Over and over, Rita committed herself to men who helped her realize her role as a victim. Her boyfriend, Vince, was a cocky, controlling, and emotionally abusive man. Isolate Rita from her friends and family. He degrades her looks and abilities and verbally beats her.
Rita was constantly crying to me about Vince’s deceitful and abusive behaviour. I told Rita to get rid of him. She played the victim card, moaning, “I am stupid. I am ugly. I do not deserve a good man in my life.”
I felt guilty for making Rita feel bad about herself, so I quickly re-promoted. “That’s not true! You are attractive, smart, caring, and funny. Any man would be lucky to have you.”
Rita continued to date Vince, clinging to his hint of marriage as if her life depended on him. She called me day and night, crying about his hurtful behavior, and then one night she called me, sobbing at Vince’s behavior.
Read : How Your Emotional Thinking Excuses The Narcissist’s Toxicity
“I gave him oral sex and when I finished, he told me he didn’t want to have sex with me anymore until after we got married.”

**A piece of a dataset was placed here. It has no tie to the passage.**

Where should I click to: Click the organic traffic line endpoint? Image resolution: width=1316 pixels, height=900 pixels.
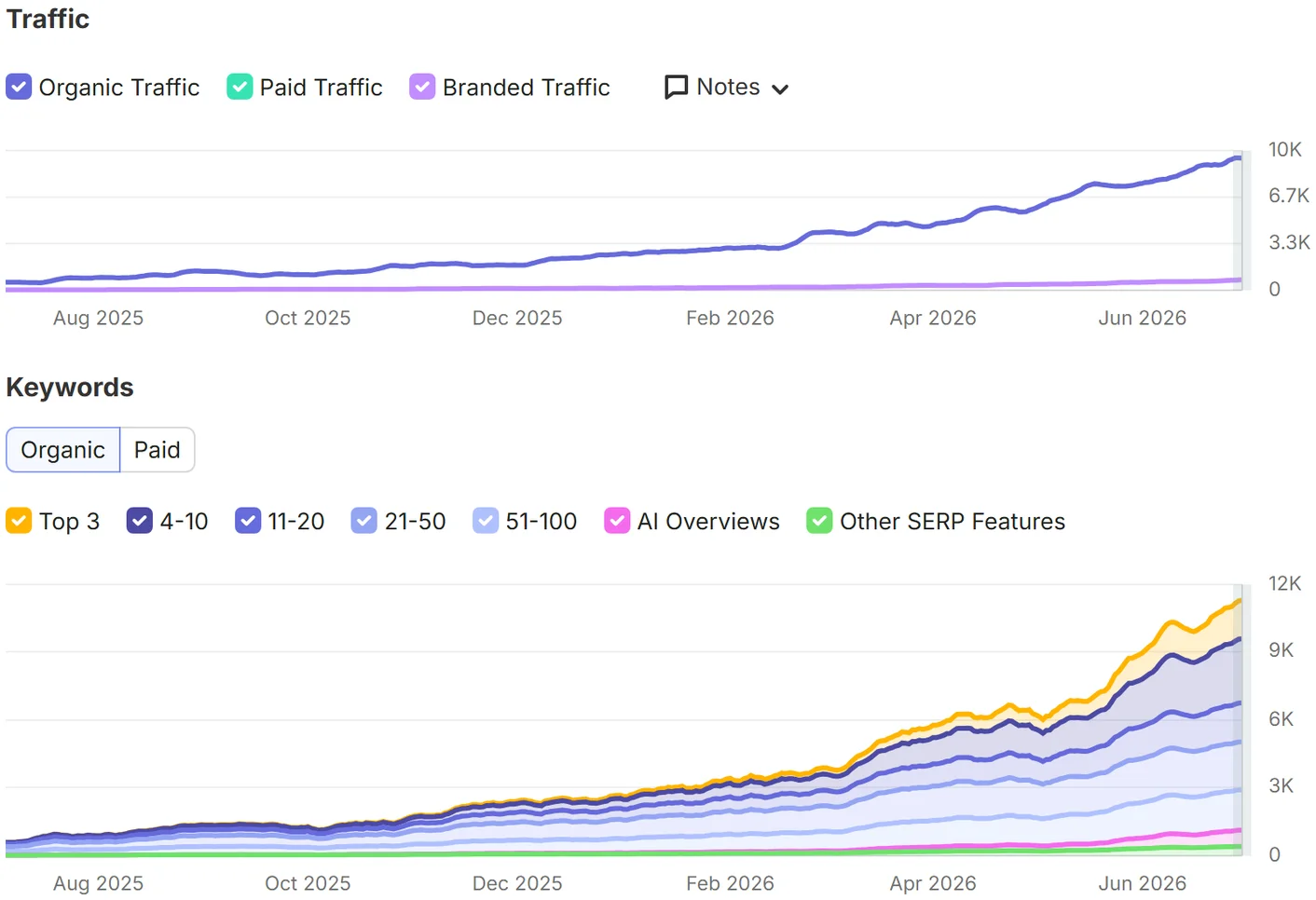click(x=1239, y=158)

Rita was stunned and deeply wounded. I was angry. “He’s grooming you so he can date other women,” she exclaimed. “Or he’s already seeing another woman. Jerk off!”
Rita refused my advice and stopped contacting me. Three months later, Vince cruelly dumps Rita, taking on the role of an innocent, helpless victim. Is that you or someone you know?
7 Signs Someone Is Playing The Victim Role
- They don’t take responsibility.
The victim blames others for her problems and failed relationships. She complains that her boss is demanding and unreasonable. Her friend stabbed her in the back. Her boyfriend was the only cause of problems in her relationship. At first, you believe your friend’s stories about her abusive boyfriend and then you realize that she usually dates men who abuse her. - They are manipulative.
The victim uses her steamy stories to play on your caring and compassionate nature to gain your sympathy and support. She uses guilt and deceptive coercion to influence you and win your loyalty to turn you against the people she believes wronged her. - They are emotionally exhausted.
At first, you feel good about helping your girlfriend in her unfortunate circumstances — but it creates neediness and a crippling dependence on friends or co-workers. Her refusal to take responsibility for her behavior that contributes to her problems saps your patience, energy, and emotions. - They are stuck in their lives.
Victims believe they are powerless in their lives and will give you a list of reasons why they are frozen in life. You give her suggestions on how to improve her quality of life but she ignores your ideas.
Read : 10 Unexpected Things To Expect After Leaving A Toxic Relationship
- They hold grudges.
The victim puts others down and finds fault with people to gain a sense of superiority. If you fall from her graces, she will harbor grievances against you and secretly seek revenge. - They find it difficult to be assertive.
The victim struggles to ask for what she wants and needs in life. She lacks the boundaries of a healthy relationship and is unable to stand up to someone who is abusing her.
- They will cut you out of their lives.
If you try to get her to see the truth about her hurtful behavior, she will suddenly and categorically cut you out of her life, and then she will shatter you to others to get people to side with her.
In short, Rita focused on her traumatic past, telling sad stories about her childhood and marriage. She blamed everyone and everything for her life’s problems. She was extremely suspicious of others and stirred up gossip to turn her friends against someone she imagined had mistreated her.
She held her boyfriend responsible for her toxic relationship, yet was afraid to stand up to his abuse because she feared his anger or that he would abandon her. When I tried to get her to face the truth about her irresponsible and self-destructive behavior, she immediately cut me off from life and started telling her problems to another friend.